• TASK STATEMENT
Exactly reproduce the lines from the line bearing "Where should I" through the end of the listing, inclusive of both; pictures are to be omitted.

• DATASET EXCERPTS
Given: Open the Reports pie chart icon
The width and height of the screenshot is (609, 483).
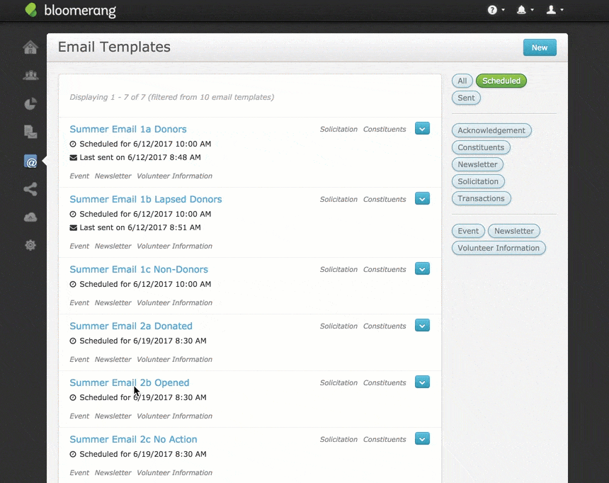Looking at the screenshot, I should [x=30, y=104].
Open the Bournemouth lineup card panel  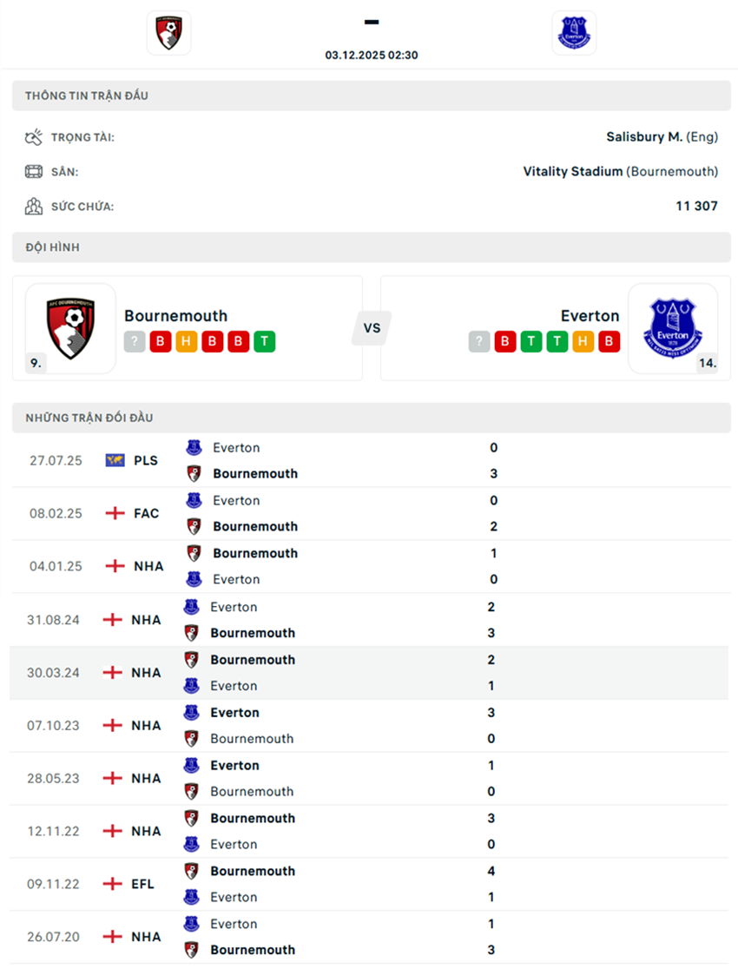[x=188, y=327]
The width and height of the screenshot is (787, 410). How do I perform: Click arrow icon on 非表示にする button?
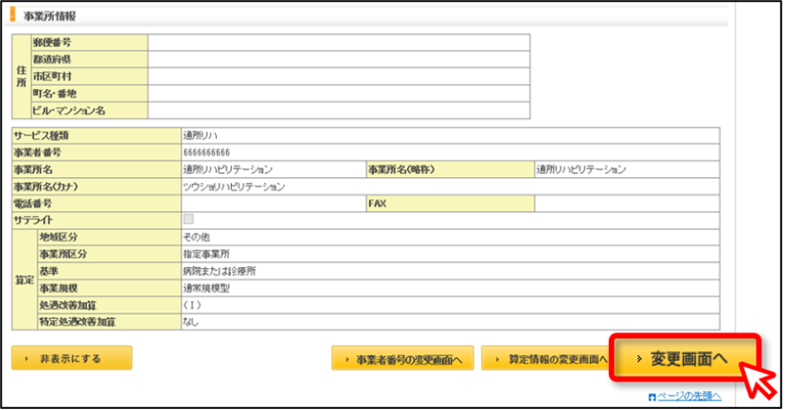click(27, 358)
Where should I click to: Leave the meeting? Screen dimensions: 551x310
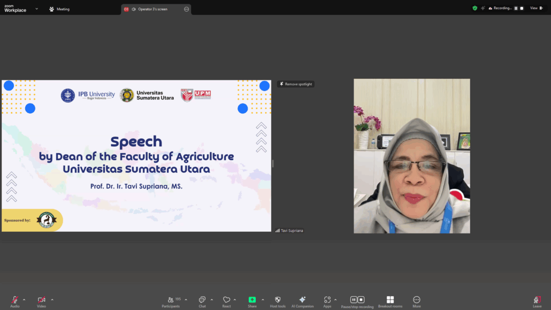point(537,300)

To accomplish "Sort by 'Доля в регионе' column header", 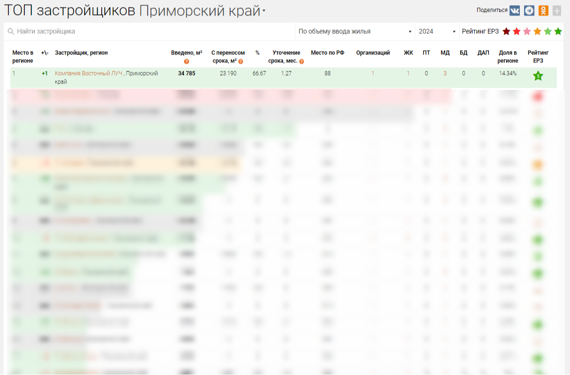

• ANSWER SPACE
Where should I click to: Leave the meeting? Screen dimensions: 551x310
point(537,300)

To accomplish "Sort by 'Доля в регионе' column header", 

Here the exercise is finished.